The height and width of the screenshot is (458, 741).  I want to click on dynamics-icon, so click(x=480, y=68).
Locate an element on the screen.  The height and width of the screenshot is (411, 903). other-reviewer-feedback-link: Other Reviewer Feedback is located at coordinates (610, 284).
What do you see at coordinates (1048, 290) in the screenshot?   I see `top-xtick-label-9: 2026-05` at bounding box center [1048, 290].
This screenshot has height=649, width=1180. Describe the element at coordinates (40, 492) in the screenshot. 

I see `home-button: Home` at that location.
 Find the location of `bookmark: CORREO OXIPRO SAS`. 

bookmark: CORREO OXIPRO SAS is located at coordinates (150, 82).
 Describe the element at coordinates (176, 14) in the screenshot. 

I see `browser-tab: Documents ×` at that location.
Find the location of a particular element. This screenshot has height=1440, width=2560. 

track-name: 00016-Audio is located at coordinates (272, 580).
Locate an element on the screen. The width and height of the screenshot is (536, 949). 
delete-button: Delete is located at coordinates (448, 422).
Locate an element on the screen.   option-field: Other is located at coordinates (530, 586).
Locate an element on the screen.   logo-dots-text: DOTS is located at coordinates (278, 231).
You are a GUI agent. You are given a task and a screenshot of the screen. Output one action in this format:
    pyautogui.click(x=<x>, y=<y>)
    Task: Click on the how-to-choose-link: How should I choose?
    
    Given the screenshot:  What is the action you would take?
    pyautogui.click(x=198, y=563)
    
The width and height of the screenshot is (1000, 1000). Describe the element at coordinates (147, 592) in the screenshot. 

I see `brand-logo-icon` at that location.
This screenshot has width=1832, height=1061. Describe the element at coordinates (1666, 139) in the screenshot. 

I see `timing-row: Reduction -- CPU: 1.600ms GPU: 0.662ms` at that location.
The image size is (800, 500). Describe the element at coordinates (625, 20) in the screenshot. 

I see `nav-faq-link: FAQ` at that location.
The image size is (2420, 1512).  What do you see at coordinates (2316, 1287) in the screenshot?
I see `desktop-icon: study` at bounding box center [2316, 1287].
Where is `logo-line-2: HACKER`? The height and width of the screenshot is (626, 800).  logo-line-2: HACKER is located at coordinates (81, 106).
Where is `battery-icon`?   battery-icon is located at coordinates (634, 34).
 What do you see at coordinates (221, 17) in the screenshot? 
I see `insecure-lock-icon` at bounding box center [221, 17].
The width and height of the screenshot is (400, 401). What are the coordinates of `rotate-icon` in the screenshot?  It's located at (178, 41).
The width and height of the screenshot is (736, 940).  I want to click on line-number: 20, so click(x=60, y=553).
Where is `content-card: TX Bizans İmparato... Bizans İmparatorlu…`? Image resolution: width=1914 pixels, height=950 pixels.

==========

## Your task
Please rewrite the rows from the line that contains "Locate an element on the screen. The" through the line that contains "coordinates (278, 231).", replacing "element" with "item" and keeping everything else the same.

## Answer section
Locate an item on the screen. The width and height of the screenshot is (536, 949). 
delete-button: Delete is located at coordinates (448, 422).
Locate an item on the screen.   option-field: Other is located at coordinates (530, 586).
Locate an item on the screen.   logo-dots-text: DOTS is located at coordinates (278, 231).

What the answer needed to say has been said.